Added shared memory, other applications can now get ATITool data. 
Fixed settings window popping up in wrong place. 
Statically linked version - distribution is now only 820 KB in size! 
Updated Kernel Mode driver - getting ready to port to 64 Bit. 
Tray icon is automatically recreated when explorer crashes 
If the tray icon can't be created (possible during windows startup, explorer is not running yet) just continue loading and create the icon as soon as explorer is ready. 
Added text field with temperature to main window. 
Added support for Radeon 9550 - these cards are overclocking locked. Use the softmod drivers. 
Added support for sending clock/temp. data to MBM 
Added option to log temperatures 
Added overclocking/temp. monitoring support for X600. 
Added temp. monitoring support for 9800 PRO on XT PCB with temp. chip. 
Profile selection is no longer saved on exit, but on change. 
room.x now included in executable. 
Fixed bug where the tray temperature display would get stuck on desktop resize. 
3D detection seems to have issues with DirectX 9.0C beta - this will not be addressed until the final version of DX9.0C is out. 
Fixed bug with temperature detection 
Fixed bug where find max. would try too high clockrates when clock frequency limits are enabled. 
Added warning if D3D Debug Runtimes are active. 
Screensaver will be disabled during 'find max' and 'scan for artifacts' 
Added 'add to start menu' all users/current user 
Tweaked 3D detection, will*now work with UT2K4's d3d9 renderer 
Added option to change font/color of temperature in systray 
Added temperature monitoring for ASUS cards, thanks Peter 
Added extra checks to low-level hardware code


----------



## Sierra Sonic (Aug 20, 2004)

I wub you! \o/

What happend to the "Mem" options?
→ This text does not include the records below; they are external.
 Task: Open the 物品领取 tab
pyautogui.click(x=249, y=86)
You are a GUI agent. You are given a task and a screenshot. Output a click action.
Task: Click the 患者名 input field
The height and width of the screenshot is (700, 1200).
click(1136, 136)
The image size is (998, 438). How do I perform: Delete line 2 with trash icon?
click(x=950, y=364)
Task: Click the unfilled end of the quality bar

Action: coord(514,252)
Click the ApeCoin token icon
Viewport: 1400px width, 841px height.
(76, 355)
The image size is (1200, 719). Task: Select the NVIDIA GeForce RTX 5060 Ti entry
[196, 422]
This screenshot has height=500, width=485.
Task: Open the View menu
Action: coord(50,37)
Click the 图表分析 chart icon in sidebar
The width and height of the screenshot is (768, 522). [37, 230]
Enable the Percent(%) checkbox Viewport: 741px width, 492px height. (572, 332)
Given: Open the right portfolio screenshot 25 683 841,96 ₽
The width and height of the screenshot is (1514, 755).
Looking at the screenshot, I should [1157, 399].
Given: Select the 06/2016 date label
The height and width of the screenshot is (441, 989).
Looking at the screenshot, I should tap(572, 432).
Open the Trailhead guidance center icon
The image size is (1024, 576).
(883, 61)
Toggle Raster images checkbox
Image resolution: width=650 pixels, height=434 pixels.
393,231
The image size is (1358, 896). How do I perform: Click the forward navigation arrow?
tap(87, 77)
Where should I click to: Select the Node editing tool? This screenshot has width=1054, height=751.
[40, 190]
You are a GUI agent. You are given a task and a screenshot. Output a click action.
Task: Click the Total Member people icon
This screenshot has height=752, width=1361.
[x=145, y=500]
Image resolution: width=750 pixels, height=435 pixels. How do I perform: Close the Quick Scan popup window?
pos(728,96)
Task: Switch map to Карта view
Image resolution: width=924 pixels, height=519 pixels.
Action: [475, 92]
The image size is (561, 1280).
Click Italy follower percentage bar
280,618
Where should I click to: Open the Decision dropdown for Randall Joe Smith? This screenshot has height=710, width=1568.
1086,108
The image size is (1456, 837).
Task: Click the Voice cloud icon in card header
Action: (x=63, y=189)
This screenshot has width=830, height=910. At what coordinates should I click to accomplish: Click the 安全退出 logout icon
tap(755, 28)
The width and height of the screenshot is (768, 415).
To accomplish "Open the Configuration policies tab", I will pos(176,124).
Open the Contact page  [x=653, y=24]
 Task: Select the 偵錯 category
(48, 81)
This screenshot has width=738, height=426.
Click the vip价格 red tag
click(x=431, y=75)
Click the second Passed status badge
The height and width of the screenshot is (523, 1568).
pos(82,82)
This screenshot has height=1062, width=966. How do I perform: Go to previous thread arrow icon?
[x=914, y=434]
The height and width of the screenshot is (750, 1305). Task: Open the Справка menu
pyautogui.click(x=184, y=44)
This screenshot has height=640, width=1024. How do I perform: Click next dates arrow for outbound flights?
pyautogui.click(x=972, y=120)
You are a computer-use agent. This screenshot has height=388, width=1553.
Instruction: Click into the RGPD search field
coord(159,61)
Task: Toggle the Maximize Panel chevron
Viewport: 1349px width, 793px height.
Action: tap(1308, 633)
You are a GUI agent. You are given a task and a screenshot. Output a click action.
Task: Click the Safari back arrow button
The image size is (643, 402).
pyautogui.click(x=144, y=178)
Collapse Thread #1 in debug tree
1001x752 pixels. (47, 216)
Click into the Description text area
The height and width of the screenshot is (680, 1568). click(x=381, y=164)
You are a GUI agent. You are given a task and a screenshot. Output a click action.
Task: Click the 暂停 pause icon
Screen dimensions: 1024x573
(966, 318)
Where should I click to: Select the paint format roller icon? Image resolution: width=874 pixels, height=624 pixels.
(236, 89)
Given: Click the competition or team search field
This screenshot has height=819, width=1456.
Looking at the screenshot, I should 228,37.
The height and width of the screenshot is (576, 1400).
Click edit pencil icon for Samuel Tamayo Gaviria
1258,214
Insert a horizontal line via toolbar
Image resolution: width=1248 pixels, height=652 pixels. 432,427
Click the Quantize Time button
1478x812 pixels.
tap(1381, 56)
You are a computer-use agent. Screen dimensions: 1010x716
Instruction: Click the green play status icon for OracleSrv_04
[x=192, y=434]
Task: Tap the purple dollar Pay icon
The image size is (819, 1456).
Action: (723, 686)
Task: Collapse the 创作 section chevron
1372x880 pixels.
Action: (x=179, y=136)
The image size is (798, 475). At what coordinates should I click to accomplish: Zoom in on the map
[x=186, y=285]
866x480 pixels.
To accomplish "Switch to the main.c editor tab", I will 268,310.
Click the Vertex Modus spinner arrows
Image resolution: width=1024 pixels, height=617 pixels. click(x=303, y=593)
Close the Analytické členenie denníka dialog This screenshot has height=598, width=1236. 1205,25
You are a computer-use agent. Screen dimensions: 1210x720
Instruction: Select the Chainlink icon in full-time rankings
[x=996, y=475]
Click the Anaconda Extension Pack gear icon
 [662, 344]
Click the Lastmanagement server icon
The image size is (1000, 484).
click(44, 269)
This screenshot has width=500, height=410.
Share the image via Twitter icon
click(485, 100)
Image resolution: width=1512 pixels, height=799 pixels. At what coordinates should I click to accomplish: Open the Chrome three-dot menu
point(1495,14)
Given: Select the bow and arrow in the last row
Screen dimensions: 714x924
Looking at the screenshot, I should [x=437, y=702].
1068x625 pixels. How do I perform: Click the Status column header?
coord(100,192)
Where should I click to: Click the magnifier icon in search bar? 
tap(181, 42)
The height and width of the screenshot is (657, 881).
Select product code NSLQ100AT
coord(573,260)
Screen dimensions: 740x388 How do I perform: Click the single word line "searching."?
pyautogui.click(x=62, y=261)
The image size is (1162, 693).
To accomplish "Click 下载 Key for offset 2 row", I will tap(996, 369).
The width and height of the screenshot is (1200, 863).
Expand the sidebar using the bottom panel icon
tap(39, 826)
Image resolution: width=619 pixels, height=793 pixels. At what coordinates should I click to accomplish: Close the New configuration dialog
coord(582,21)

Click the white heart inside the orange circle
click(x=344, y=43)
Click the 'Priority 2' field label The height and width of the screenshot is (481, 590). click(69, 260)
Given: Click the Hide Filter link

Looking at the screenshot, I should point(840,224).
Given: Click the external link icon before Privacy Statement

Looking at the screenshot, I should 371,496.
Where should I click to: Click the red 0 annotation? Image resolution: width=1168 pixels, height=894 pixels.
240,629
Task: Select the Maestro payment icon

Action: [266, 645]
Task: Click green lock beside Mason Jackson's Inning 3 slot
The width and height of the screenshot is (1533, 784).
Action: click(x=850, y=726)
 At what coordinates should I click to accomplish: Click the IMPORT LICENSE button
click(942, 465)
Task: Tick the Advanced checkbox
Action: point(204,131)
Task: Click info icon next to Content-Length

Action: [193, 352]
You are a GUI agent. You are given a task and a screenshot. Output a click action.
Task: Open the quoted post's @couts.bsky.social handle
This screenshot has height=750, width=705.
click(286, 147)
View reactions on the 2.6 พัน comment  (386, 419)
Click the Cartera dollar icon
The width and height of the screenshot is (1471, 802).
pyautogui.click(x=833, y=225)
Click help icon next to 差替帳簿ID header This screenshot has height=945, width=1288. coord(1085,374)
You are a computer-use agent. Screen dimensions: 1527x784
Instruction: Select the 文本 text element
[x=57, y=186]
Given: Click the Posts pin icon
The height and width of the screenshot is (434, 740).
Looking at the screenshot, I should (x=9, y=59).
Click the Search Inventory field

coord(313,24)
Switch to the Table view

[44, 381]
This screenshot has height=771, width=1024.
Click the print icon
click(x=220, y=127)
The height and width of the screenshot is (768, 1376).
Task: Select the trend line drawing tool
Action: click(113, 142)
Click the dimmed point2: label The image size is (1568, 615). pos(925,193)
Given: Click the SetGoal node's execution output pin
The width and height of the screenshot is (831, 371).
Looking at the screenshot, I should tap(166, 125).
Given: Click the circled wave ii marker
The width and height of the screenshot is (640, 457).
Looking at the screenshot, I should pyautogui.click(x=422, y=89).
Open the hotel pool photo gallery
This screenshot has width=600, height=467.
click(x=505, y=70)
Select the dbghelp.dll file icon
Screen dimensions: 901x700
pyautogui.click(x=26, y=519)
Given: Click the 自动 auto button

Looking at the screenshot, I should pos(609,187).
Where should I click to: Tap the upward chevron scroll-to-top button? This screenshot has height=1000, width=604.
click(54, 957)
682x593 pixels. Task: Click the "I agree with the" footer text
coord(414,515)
No use for it I guess?


----------



## pablofrogo (Aug 20, 2004)

Nice one W1zzard


----------



## Jeronimo (Aug 20, 2004)

> 3D detection seems to have issues with DirectX 9.0C beta - this will not be addressed until the final version of DX9.0C is out.


DX9.0C final is out, do your magic Wizzard   
No, great job, I am glad to have been able to use the beta's of 0.0.21 it worked great and never had really big issues or a card that died on me.


----------



## W1zzard (Aug 20, 2004)

check if the release works with dx90c .. i think it does


----------



## corny (Aug 20, 2004)

Thumbs up for this release again w1zzard! Cheers!


----------



## 15th Warlock (Aug 20, 2004)

w00t!! Thanx W1zzard, you da man!


----------



## zealot`grr (Aug 20, 2004)

works like a charm, as usual


----------



## diGitaL (Aug 20, 2004)

works great.. nice release.


----------



## oBey (Aug 20, 2004)

um. got a question about the fan on the X800. any1 got a good answer on how long the fan vill hold (not die on me  ) with the fan speed set to 100%

super release w1zzard. love it


----------



## Ebo (Aug 20, 2004)

New version is nice.. ,But I cant use temperature monitoring.. My card is Asus Radeon 9600xt. Hopefully my problem will be solved.. 
Thanks!


----------



## W1zzard (Aug 20, 2004)

ebo: what does the log file say about temp chip detection? the asus monitoring tool works i assume?


----------



## Ebo (Aug 20, 2004)

LOG:
ATITool v0.0.21 started.
	Detected GPU Chip: RV360 (4152), 4 Pipelines, 128 MB
	Temperature monitoring: chip not detected
	Profile 'Default' loaded.	Clocks set to: 500.00 / 300.00

Yes, Asus "Smart Doctor" works and show the temperature.


----------



## W1zzard (Aug 20, 2004)

ebo: redownload the release and see if it makes a difference did a small change to asus temp chip timing


----------



## Atreus (Aug 20, 2004)

Hi.... ive just upgraded from version .20 and when i rebooted my dell 1800FP TFT just goes to standby? ( yellow led)   If i reboot in VGA mode ( winxp) and remove this new version and revert back to the previous version everything is ok. Does the new version alter refresh timings? as it appears that on reboot it throws my refresh too high for my dell to handle. 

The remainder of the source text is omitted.